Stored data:
※

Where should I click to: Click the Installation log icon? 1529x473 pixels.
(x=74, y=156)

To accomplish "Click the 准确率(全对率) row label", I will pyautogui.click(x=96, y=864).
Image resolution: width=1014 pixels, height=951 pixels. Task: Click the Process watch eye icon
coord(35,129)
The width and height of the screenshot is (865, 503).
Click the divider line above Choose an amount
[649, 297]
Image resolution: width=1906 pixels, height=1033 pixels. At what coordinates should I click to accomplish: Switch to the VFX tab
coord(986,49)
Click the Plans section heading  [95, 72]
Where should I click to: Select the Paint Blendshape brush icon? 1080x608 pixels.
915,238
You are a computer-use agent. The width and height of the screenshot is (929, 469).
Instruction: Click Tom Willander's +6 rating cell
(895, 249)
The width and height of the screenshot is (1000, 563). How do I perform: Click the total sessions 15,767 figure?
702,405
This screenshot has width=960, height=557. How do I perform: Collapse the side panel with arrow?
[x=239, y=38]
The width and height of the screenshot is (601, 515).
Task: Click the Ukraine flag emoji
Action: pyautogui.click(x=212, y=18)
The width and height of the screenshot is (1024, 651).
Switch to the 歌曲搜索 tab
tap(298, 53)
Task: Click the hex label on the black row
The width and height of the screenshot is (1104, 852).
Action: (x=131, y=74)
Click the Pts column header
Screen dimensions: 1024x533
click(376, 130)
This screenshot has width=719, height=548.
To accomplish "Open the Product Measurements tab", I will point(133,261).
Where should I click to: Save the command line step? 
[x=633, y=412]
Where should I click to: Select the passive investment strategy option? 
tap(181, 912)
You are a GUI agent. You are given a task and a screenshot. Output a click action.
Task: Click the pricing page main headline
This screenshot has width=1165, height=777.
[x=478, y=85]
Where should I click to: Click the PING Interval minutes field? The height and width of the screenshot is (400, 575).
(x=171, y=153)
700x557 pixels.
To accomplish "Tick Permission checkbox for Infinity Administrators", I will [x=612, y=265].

※

Within the data above, the span starting at the line containing "The width and height of the screenshot is (865, 503)." and ending at the line containing "Task: Click the pricing page main headline" is to be retyped exactly, with no other lines.

The width and height of the screenshot is (865, 503).
Click the divider line above Choose an amount
[649, 297]
Image resolution: width=1906 pixels, height=1033 pixels. At what coordinates should I click to accomplish: Switch to the VFX tab
coord(986,49)
Click the Plans section heading  [95, 72]
Where should I click to: Select the Paint Blendshape brush icon? 1080x608 pixels.
915,238
You are a computer-use agent. The width and height of the screenshot is (929, 469).
Instruction: Click Tom Willander's +6 rating cell
(895, 249)
The width and height of the screenshot is (1000, 563). How do I perform: Click the total sessions 15,767 figure?
702,405
This screenshot has width=960, height=557. How do I perform: Collapse the side panel with arrow?
[x=239, y=38]
The width and height of the screenshot is (601, 515).
Task: Click the Ukraine flag emoji
Action: pyautogui.click(x=212, y=18)
The width and height of the screenshot is (1024, 651).
Switch to the 歌曲搜索 tab
tap(298, 53)
Task: Click the hex label on the black row
The width and height of the screenshot is (1104, 852).
Action: (x=131, y=74)
Click the Pts column header
Screen dimensions: 1024x533
click(376, 130)
This screenshot has width=719, height=548.
To accomplish "Open the Product Measurements tab", I will point(133,261).
Where should I click to: Save the command line step? 
[x=633, y=412]
Where should I click to: Select the passive investment strategy option? 
tap(181, 912)
You are a GUI agent. You are given a task and a screenshot. Output a click action.
Task: Click the pricing page main headline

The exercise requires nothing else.